Il regista di Volevo nascondermi, Giorgio Diritti, gli sceneggiatori, fra i quali lo stesso regista, l’interprete principale, Elio Germano, sono riusciti a far venir fuori una cosa importante, almeno per me.
Antonio Ligabue, nonostante la sua immensa sofferenza, è stato un uomo fortunato e ha avuto una vita bellissima. Prima di fermarsi a pensare: che cazzate sta dicendo? – prego seguire il ragionamento.
Anche quando lo legavano a un letto di contenzione, lo sottoponevano ai trattamenti durissimi che gli psichiatri utilizzavano a quei tempi con la convinzione che il dolore avrebbe sconfitto la malattia, quando è vissuto in povertà, quando è vissuto come una bestia, quando aveva freddo e dormiva in un fienile, Antonio sapeva che sarebbe riuscito a fare una cosa che tanti uomini apparentemente soddisfatti non otterranno mai: esprimere la propria angoscia con l’arte, liberarsi dagli incubi, per un momento, sotto forma di animali dipinti su una tela.

Una vita faticosa, difficile, ma cerchiamo di immaginare se non avesse avuto questo dono: la sua vita sarebbe stata solo un immenso calvario, un immenso, inutile calvario.
Per tanti uomini è così.
Antonio aveva il dono dell’arte, per questo la sua vita ebbe momenti di felicità, forse quando dipingeva, o quando faceva i versi dell’animale rappresentato su un quadro.
Amava gli animali.
Perché sui cavalli non piove? gli chiese un mercante d’arte.«Perché io rispetto i cavalli, io rispetto i cavalli», rispose.
Come per Modigliani, le sofferenze convivevano con il talento, che gli dava momenti di felicità.
Modigliani ebbe anche in dono il fascino personale, l’amore di una donna, Jeanne Hébuterne, ma sono convinto che la sua vera felicità fu la stessa che quell’uomo malato, rachitico, sporco, rifiutato da tutti, ebbe la fortuna di vivere in alcuni momenti: la felicità della creazione artistica.

Antonio sapeva che non doveva cedere, nonostante l’impegno degli altri a modificarlo, a normalizzarlo; doveva essere se stesso, con tutti gli eccessi che il suo spirito gli suggeriva, con tutte le deformità e le sofferenze che il suo corpo gli offriva.
Ho molto apprezzato la dedica di Elio Germano al Festival di Berlino (Berlinale 2020), dove ha vinto il premio come miglior attore: «a tutti gli storti, agli sbagliati, agli emarginati, a tutti i fuori casta, ad Antonio Ligabue e alla grande lezione che ci ha dato».
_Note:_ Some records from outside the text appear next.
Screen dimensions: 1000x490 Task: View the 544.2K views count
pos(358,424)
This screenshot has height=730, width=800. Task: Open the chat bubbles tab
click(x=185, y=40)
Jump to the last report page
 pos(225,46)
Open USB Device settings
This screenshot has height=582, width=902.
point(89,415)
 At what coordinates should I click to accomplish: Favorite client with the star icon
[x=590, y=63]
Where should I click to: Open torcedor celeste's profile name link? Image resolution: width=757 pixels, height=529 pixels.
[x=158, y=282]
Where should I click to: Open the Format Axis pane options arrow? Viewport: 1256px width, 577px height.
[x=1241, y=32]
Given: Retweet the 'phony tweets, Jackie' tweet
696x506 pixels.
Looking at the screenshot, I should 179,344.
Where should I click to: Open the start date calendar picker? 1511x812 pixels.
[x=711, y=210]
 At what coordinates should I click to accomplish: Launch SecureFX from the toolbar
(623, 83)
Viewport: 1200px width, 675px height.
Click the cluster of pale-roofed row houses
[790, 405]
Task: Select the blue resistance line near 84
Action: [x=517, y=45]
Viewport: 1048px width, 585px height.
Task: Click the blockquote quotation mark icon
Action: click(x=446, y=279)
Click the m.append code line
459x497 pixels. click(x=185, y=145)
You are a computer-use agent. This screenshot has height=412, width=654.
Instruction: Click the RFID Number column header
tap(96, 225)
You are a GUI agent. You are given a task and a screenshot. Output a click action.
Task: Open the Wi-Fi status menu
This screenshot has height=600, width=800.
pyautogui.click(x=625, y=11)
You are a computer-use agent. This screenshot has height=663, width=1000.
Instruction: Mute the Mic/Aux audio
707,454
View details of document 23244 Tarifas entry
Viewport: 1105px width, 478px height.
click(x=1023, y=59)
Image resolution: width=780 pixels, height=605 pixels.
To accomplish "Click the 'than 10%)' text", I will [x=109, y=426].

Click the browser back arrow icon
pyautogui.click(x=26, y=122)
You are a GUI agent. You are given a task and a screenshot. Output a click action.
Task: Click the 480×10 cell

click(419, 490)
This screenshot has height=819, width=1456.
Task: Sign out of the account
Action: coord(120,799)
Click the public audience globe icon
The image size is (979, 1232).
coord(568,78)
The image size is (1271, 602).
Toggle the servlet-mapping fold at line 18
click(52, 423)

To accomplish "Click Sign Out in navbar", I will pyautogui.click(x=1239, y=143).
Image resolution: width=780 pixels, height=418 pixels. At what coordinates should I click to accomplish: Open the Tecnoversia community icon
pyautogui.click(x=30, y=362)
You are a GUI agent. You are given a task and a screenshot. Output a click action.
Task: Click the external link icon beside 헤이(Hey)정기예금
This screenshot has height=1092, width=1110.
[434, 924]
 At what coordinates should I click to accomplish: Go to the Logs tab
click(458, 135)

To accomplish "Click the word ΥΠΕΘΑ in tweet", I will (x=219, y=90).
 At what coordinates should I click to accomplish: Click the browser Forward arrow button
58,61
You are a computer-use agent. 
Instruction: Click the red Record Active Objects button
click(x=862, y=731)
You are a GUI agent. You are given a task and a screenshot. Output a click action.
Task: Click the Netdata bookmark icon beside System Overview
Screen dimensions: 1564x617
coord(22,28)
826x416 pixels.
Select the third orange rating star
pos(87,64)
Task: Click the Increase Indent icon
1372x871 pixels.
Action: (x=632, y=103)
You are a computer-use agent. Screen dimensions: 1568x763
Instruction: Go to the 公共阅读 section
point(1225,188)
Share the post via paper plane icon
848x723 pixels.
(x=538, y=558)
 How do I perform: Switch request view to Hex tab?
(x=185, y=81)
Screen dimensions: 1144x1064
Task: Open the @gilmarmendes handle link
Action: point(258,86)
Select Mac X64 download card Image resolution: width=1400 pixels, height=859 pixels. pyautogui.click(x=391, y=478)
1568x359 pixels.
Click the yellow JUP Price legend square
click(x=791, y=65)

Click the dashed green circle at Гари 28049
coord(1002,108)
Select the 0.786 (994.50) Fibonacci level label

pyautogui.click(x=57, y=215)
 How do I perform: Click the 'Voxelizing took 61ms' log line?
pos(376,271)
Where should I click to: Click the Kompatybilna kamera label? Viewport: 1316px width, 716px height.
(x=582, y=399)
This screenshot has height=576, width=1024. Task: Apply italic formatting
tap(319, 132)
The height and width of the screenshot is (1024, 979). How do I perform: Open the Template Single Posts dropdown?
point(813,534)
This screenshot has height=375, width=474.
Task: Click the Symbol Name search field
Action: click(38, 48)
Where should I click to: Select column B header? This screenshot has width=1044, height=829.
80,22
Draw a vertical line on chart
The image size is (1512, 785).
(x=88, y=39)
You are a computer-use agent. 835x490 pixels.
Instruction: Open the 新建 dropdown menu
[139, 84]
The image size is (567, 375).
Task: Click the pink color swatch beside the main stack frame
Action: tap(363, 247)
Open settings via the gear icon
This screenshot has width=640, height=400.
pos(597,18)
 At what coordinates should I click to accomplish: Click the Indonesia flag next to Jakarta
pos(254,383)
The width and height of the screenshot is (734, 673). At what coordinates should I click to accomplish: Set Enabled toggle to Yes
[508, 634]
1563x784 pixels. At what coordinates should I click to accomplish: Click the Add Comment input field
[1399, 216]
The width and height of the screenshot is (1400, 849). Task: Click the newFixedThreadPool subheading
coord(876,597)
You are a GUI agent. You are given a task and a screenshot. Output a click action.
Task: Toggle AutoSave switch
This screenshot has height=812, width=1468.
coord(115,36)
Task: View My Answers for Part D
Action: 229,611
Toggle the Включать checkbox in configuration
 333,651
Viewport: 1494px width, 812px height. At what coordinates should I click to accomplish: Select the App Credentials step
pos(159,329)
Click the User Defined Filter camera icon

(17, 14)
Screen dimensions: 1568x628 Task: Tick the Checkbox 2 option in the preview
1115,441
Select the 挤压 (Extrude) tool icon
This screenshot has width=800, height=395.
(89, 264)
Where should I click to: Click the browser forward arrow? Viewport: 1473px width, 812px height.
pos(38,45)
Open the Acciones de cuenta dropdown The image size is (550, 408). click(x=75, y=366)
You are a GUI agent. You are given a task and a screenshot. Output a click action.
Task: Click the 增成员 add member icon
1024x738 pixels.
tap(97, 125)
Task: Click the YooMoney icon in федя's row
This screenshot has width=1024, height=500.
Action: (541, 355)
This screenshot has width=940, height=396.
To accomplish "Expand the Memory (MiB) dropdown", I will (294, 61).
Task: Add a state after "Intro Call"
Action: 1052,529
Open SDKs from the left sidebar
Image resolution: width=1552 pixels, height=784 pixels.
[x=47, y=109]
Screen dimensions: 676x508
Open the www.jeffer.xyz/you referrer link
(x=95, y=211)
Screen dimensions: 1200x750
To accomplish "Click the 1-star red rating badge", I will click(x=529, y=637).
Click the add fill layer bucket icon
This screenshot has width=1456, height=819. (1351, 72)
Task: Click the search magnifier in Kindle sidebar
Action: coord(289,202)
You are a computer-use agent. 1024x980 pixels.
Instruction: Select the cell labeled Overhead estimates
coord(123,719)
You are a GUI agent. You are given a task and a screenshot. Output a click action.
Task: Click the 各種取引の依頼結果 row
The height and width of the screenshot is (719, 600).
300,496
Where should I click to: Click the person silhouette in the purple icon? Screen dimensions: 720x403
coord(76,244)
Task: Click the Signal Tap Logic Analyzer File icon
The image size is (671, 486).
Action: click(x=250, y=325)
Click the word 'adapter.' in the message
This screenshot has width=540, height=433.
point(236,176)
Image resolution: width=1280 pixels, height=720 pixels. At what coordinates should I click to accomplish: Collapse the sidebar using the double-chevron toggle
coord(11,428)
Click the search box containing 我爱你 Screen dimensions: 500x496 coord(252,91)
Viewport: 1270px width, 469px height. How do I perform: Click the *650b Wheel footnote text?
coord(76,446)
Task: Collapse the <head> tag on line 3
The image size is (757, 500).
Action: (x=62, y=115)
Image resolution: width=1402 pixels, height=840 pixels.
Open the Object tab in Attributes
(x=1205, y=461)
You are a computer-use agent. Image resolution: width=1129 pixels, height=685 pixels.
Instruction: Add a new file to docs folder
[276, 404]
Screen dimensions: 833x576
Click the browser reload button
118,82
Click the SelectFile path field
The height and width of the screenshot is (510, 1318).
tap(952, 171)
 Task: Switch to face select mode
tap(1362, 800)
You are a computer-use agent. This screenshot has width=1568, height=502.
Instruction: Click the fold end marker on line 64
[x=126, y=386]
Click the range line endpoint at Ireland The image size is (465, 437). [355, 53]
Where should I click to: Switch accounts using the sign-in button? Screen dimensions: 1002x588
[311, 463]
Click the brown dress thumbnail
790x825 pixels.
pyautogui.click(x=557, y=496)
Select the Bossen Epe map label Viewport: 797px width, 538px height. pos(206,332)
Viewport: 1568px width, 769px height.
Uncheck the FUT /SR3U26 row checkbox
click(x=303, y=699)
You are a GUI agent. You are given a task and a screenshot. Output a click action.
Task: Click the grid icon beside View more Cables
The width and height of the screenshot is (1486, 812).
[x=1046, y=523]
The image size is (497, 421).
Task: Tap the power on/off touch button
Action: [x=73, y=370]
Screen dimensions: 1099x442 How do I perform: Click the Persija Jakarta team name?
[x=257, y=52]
Volevo nascondermi è l’ultimo film visto in sala, prima della chiusura dei cinema causata dalla pandemia. Il commento trasmette lo sconcerto di quei giorni.
Domenica 8 marzo 2020 – Sul Corriere online leggo che il decreto del governo per fronteggiare la diffusione del Coronavirus prevede che in tutto il Paese “siano sospese le manifestazioni, gli eventi e gli spettacoli di qualsiasi natura, compresi quelli cinematografici e teatrali svolti in ogni luogo, pubblico o privato …” fino al 3 aprile.
La proiezione a cui ho assistito ieri sera (sabato 7 marzo 2020), al cinema Principe di Firenze, è stata una delle ultime in sala cinematografica in Italia. Dopo le due proiezioni successive (20.10 e 22.30) i cinema sono stati chiusi; resteranno chiusi almeno fino al 3 aprile.
Se riapriranno, sarà il segnale che la guerra è finita, come è stato dopo l’ultima guerra mondiale.